Pakistan announced a total of 308 top foreign and local players for drafting in its Twenty20 league on Thursday, with tainted but cleared Mohammad Amir and exiled former England batsman Kevin Pietersen among them.
Pakistan Cricket Board (PCB) will stage the first edition of the Pakistan Super League (PSL) between February 4-23 after the sale of five teams for 93 million dollars (9.3 billion rupees) last week.
PCB said 171 foreign and 137 domestic players will be available for drafting by teams.
“Having successfully finalised the sale of commercial rights for franchises, broadcast, and title sponsorship, PSL is now entering the phase that many fans have long been waiting for,” said a PCB release.
“At the player draft event, the five franchise owners will gather to select their playing squads.

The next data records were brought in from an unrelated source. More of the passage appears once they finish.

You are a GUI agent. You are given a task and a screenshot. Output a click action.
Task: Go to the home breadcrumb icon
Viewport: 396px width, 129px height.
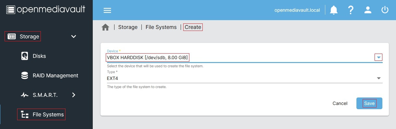pyautogui.click(x=105, y=27)
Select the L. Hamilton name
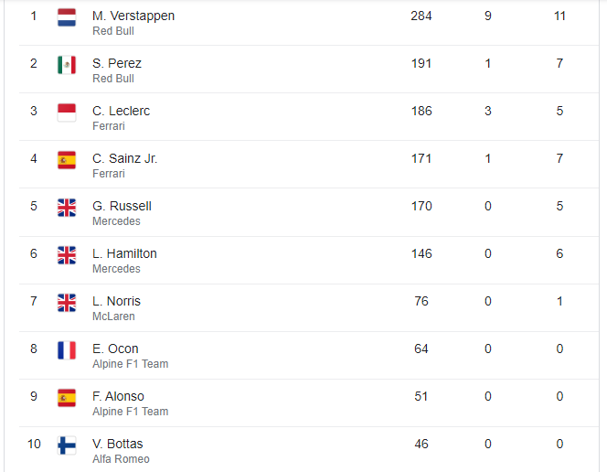 coord(124,253)
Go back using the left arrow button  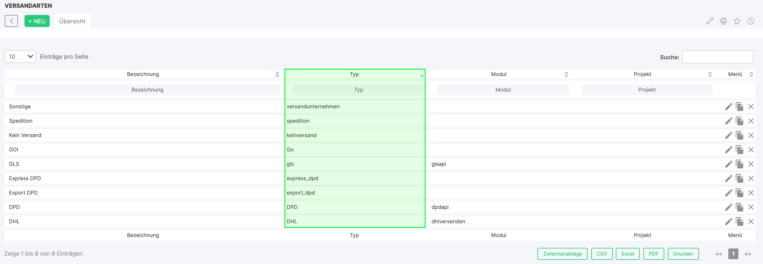click(x=11, y=21)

By opting for a draft system in place of a player auction, PSL will ensure a level-playing field as each team will have to choose a certain number of players from each category,” said the PCB.
These players have been divided into five different categories – Platinum, Diamond, Gold, Silver, and Emerging, the PCB added.
Mohammad Amir, whose five-year ban following a spot-fixing scandal tied to Pakistan’s tour of England in 2010 was lifted in September this year, is in the Gold category after showing good form in Pakistan’s domestic season and in the ongoing Bangladesh Premier League.
The list also includes former England batsman Pieterson, Australian Shane Watson, big hitting West Indian Chris Gayle and Pakistan’s own Shahid Afridi.
The list also includes the name of express Australian paceman Brett Lee who retired in 2012 in the Platinum class.
“Each team will be required to pick three players per category from each of the top three categories (Platinum, Diamond, Gold),” said the PCB.
Teams are required to draft two emerging players as part of PCB’s plans to groom their players.
PCB said all five teams will be finalising their coaching panels next week.
Sharjah and Dubai will host PSL matches, designed along the lines of lucrative leagues in India and Australia.
Former Pakistan captain Ramiz Raja said PSL will change the fortunes of country’s cricket.
“We want to make this league as one of the best in Asia and it will help players financially,” Raja, also an ambassador for the PSL, told media in Lahore.
Raja, however, opposed Amir’s inclusion.
“If I was in power I would not have included Amir,” said Raja. “He stained (the) country’s image.”